Portability: Office Drawer to Backpack, No Problem
A lot of 15-inch wood boards are technically portable but realistically awkward. This one folds down to a briefcase-style package that fits in a backpack or tote bag without dominating it.
Closed dimensions are roughly 15 x 7.5 x 2 inches. Weight is light enough to carry all day—our commuting tester estimated it at just a bit heavier than a hardcover textbook. The metal latches close securely, and we never had one pop open in a bag.
Here’s where this set really diverges from two popular alternatives we compared it to:
Versus the WE Games 16" magnetic set, this set is:
- Slightly smaller and easier to pack
- Less premium in wood species and finish
- Much more affordable
- Far more satisfying to play on (larger pieces, nicer feel)
- Heavier and bulkier—better for car/train travel than airplanes with tiny personal item space
Day-to-Day Use With Kids, Beginners, and Casual Players
Our family testers and junior players were a good stress test. Kids are not gentle on chess sets, and they’re exactly who a lot of people are buying a magnetic wooden board for.
A few observations from that part of testing:
- The magnets prevent accidental knock-overs when young kids reach across the board.

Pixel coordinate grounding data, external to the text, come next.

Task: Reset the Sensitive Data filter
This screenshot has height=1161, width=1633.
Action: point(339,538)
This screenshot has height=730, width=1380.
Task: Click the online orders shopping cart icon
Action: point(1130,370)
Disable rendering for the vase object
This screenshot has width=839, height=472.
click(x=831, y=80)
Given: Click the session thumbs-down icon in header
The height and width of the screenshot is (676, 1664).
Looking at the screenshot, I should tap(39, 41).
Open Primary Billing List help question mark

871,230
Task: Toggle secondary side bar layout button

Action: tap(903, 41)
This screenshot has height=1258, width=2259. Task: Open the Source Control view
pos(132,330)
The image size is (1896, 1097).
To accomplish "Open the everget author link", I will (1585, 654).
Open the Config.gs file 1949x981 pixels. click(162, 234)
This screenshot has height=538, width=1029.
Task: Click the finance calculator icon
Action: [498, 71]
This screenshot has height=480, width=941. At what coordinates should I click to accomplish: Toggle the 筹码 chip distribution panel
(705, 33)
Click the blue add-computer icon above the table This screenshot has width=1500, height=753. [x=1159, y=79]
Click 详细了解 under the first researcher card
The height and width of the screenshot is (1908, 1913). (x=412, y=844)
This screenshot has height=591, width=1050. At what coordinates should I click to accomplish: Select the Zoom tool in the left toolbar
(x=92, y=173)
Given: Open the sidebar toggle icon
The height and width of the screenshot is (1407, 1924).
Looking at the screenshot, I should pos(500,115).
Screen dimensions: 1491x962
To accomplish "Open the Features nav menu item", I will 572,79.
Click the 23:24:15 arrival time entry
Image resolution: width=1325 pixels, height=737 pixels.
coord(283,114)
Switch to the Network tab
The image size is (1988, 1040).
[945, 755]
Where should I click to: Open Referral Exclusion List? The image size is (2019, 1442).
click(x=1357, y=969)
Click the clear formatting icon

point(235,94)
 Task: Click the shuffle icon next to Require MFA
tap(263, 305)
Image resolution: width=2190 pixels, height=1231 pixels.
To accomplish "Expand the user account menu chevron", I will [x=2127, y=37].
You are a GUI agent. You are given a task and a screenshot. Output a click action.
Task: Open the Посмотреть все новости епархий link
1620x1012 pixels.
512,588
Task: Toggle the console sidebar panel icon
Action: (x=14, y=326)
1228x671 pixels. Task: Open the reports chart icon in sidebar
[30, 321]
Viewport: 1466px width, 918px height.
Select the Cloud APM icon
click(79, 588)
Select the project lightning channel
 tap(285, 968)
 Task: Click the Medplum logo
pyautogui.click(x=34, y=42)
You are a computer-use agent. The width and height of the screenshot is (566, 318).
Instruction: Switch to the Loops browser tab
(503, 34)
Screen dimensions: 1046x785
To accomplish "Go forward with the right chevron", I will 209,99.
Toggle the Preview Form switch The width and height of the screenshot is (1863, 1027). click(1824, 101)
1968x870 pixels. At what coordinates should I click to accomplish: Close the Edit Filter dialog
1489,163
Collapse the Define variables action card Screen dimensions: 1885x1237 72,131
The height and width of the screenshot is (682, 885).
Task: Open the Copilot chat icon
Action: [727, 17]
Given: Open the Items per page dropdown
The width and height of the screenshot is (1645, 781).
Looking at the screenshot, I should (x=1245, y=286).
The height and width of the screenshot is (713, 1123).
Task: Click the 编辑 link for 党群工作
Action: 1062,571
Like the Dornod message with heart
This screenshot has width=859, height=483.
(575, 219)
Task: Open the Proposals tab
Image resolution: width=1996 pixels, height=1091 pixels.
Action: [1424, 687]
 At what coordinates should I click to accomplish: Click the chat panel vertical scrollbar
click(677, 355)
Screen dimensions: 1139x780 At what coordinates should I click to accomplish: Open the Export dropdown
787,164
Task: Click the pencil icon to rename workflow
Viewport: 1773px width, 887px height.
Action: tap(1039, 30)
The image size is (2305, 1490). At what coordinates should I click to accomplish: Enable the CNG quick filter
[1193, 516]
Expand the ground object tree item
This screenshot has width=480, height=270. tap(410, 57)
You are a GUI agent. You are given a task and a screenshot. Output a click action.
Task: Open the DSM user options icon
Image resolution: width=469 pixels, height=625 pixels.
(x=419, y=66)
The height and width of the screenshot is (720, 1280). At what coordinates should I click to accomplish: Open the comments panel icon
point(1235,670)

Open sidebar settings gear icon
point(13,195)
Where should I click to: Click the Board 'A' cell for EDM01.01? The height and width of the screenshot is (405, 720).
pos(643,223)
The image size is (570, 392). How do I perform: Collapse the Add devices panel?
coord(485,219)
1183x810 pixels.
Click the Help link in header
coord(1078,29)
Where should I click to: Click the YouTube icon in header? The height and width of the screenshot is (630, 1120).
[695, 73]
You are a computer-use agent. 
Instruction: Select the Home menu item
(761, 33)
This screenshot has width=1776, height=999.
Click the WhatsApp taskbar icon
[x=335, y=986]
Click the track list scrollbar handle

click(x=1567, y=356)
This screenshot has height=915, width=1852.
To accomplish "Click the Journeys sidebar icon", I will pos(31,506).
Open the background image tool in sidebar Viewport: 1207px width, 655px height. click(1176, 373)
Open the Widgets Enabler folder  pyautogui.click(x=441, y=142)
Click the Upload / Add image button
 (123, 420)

- The pieces are large enough that 7–10-year-olds can clearly distinguish bishops from pawns at a glance, even across the table.
- The foam storage insert made cleanup intuitive. Each piece has its spot, so even non-players can put everything away correctly.
For adults and more serious players, the biggest limitation isn’t durability but regulation fit. This set is close to but not exactly standard tournament sizing (the king height is a bit under the usual 3.75 inches). That means it’s excellent for training, analysis, and casual club games, but you wouldn’t bring it to an official USCF event. If you aspire to tournament play, training on this will still feel natural—you just won’t get 1:1 identical proportions.
Value Judgment at the $40 Price Point
At $39.99, this sits in an interesting niche. Below it, you mostly find:
- Plastic magnetic sets with cramped boards
- Very small wooden sets with tiny pieces
- Larger, heavier wooden boards without magnets
- Nicer veneers and heavier weighted pieces
You’re paying for versatility: a real-feeling board that can travel. You’re not paying for heirloom-grade wood, tournament-perfect proportions, or ornate craftsmanship. As long as your expectations line up with that, the price makes sense.
If your use case is primarily decorative—a coffee-table showpiece that gets occasional use—you might prefer a non-magnetic solid wood set with fancier grain. If your use case is hardcore tournament preparation, you’ll want regulation-weighted pieces and a 20-inch board. Everyone in between—families, casual adults, club players who want a portable analysis board—will get a lot of mileage from this set.
Who This Set Really Suits (Without Calling It That)
After a few weeks of rotation, the pattern was clear: this became the go-to set for people who wanted to actually play, not just admire. It lived in an office drawer, rode in backpacks, and came out for family game night without anyone worrying about babying it.
If you want a durable wooden chess set that:
- Feels substantial but isn’t too big to travel
- Uses strong magnets that genuinely help in real-world use
- Lets kids and adults play without constant piece mishaps
If you’re dreaming of an heirloom showpiece or a strictly regulation tournament kit, you should look higher up the price ladder. But as a practical, good-looking, and genuinely portable wooden chess set under $40, it hits a very appealing balance that impressed more than one skeptic on our testing team.